Purpose: Linezolid is an option for the treatment of infections caused by multiresistant Gram-positive bacteria. The survival of critically ill patients with acute renal failure (ARF) can be improved by increasing the dose of renal replacement therapy. Extended (daily) dialysis (ED) is a new and important approach to renal replacement therapy in intensive care units. The aim of the study was to evaluate the pharmacokinetics of linezolid in septic patients without ED and on ED, respectively.
Methods: We studied the pharmacokinetics of linezolid in adult intensive care patients with sepsis (n = 5) and anuric septic patients with ARF being treated with ED (n = 10). Linezolid 600 mg was administered intravenously twice daily. The pharmacokinetic parameters, their variability, and possible covariates were analyzed using NONMEM.

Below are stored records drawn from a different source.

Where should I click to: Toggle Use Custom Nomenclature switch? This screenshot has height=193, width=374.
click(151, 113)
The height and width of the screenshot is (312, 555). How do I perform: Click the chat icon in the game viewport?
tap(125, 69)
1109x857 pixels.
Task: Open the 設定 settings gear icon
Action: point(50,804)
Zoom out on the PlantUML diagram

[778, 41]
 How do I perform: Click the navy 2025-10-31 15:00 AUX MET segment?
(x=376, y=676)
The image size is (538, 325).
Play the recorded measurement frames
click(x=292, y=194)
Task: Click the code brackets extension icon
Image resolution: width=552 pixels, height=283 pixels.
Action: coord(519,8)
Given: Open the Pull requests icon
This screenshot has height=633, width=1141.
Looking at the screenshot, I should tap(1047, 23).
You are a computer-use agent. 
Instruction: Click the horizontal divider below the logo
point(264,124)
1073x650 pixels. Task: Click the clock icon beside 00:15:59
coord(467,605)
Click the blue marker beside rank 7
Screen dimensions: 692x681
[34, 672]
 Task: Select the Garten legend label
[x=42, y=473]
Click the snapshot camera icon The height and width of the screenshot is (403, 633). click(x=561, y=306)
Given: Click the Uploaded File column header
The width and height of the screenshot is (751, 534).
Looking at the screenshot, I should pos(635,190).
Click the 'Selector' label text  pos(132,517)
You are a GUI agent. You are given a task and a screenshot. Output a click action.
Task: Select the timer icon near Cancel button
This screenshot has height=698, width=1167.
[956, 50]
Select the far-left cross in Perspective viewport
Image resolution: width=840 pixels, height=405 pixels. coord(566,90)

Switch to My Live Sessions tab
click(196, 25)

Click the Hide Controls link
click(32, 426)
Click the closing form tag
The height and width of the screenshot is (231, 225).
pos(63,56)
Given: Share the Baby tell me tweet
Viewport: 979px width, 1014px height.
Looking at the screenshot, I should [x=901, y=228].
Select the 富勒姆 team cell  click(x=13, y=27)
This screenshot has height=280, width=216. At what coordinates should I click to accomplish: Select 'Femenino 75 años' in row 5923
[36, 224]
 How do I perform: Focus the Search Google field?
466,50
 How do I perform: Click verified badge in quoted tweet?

Results: The pharmacokinetics of linezolid followed a two-compartment model with clearance (Cl) = 0.159 L h(-1) kg(-1) +/- 51% (population mean +/- interindividual variability), central volume of distribution (V(1)) = 0.273 L/kg +/- 21%, intercompartmental clearance (Q) = 0.369 L h(-1) kg(-1), and peripheral volume of distribution (V(2)) = 0.271 L/kg. The clearance in ED patients while on dialysis was increased by 3.5 L/h, and patients with liver transplantation/resection had their clearance reduced by 60%. Intra-individual variability was much smaller than inter-individual variability.
Conclusions: Our results suggest that linezolid pharmacokinetics in critically ill patients with ARF undergoing ED is not comparable to that in healthy subjects and patients without ARF. The best method of managing linezolid dosage in such a complex group of patients, whose physiology can vary daily, would be to use therapeutic drug monitoring.